Yesterday joe said,
Is domestic capacity ever going to increase, even a little?
The economy is relatively strong, certainly compared to the past several years. More people are flying. But the number of seats in the air hasn’t kept pace.
- This means planes are full.
- That drives up the price of tickets
- And makes award tickets harder to come by.
“Capacity discipline” began with the Great Recession. With airlines losing billions of dollars they faced extreme crisis. Passenger counts were shrinking and so airlines managed to shrink seats.
At the same time there were fewer passengers, their costs were higher, fuel was at historic highs and that represents one of the three major expenses of an airline (aircraft and labor being the two other largest).

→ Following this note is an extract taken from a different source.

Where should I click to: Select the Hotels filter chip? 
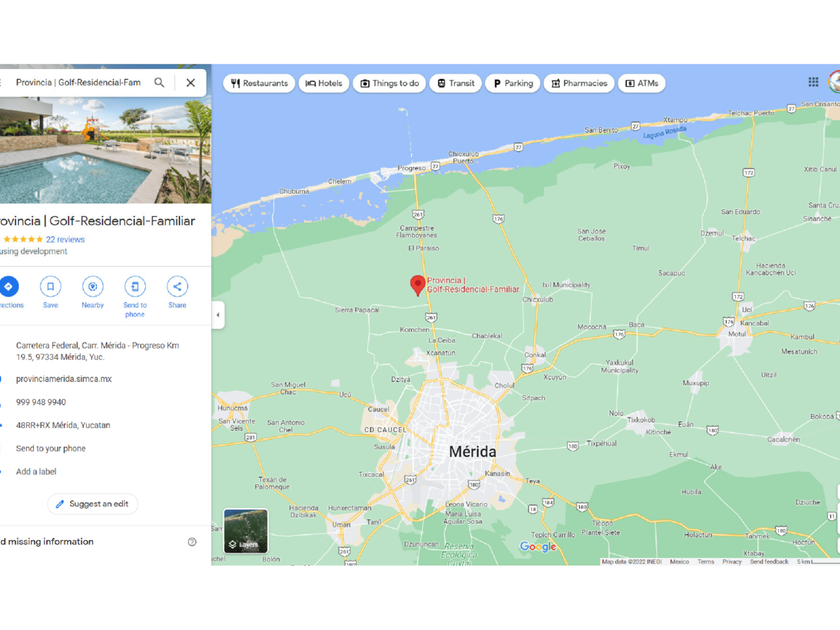(323, 83)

Airlines haven’t made money historically over long periods of time. It’s a capital intensive, highly regulated, and heavily unionized industry. There are few barriers to entry (for domestic competitors) except at a handful or airports. And it’s highly cyclical.
The old Warren Buffet line rings true: the quickest way to become a millionaire, historically, was to start out with a billion dollars and invest in an airline.

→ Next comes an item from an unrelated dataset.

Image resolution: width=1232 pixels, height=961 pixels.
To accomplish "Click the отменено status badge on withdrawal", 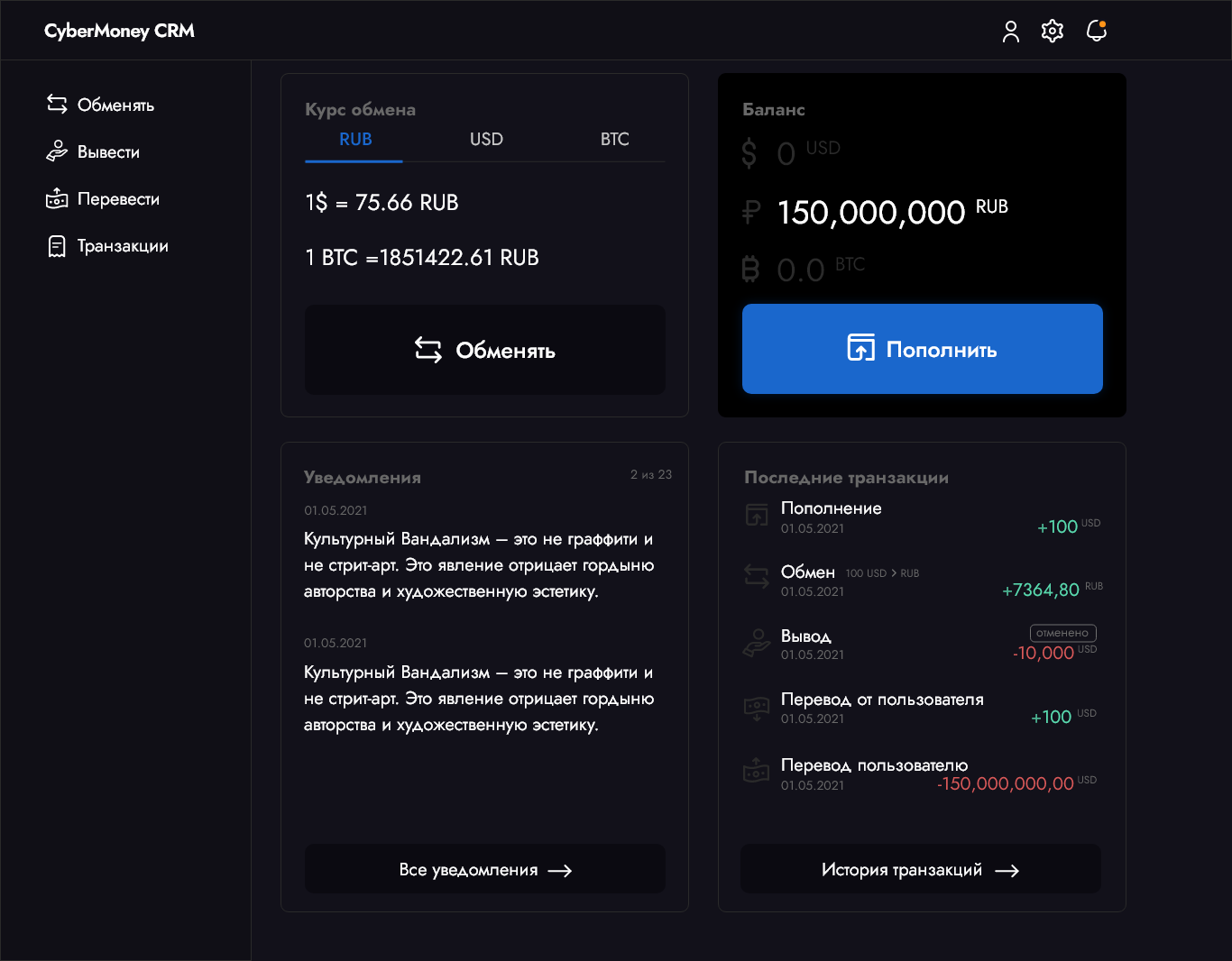I will [x=1062, y=632].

- The appetite to invest in airlines seemed limitless, despite the historically poor returns.
- There’s always been a group of investors who believed what was really needed was a new airline, usually based in the city in which they happened to live.
- Existing carriers seemed to think they were in battle rather than business, they’d throw capacity into markets to drive each other out regardless of the financial consequences.

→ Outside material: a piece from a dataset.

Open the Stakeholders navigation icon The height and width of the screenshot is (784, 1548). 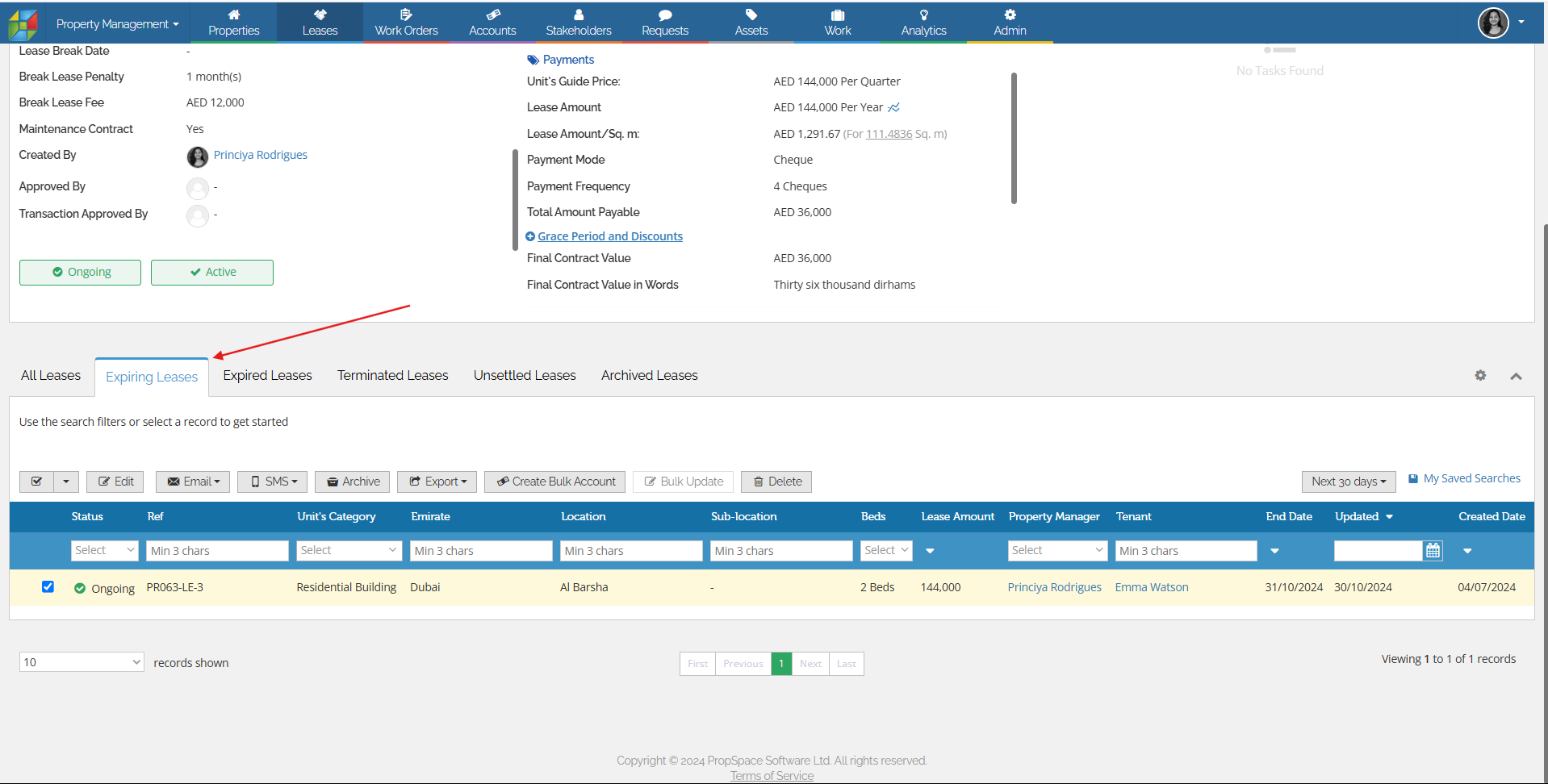[578, 15]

And yet somehow the historical pattern hasn’t held in recent years. Some people will blame it on mergers, but in many ways it’s the capacity discipline that has helped to drive the mergers as much as the other way around.
The biggest exception has been Virgin America, which since inception has lit money on fire entering markets and driving down prices. But its route network is limited, and in most recent times even it has done better and priced closer to pre-existing market.
So, is domestic capacity ever going to increase?
According to my crystal ball, if fuel prices remain low then yes — at least one airline will experiment growing capacity believing that new routes and extra flights can be profitable with a lower cost structure in place.
And if one airline does, others will follow. That will drive down prices.
What points to this is:
- Decent economic environment
- Lower costs
- Historical behavior in the industry
The airline industry has always been cyclical, it would be unwise to bet that these patterns have changed, that we’ve reached ‘the end of history’ in commercial aviation in the United States.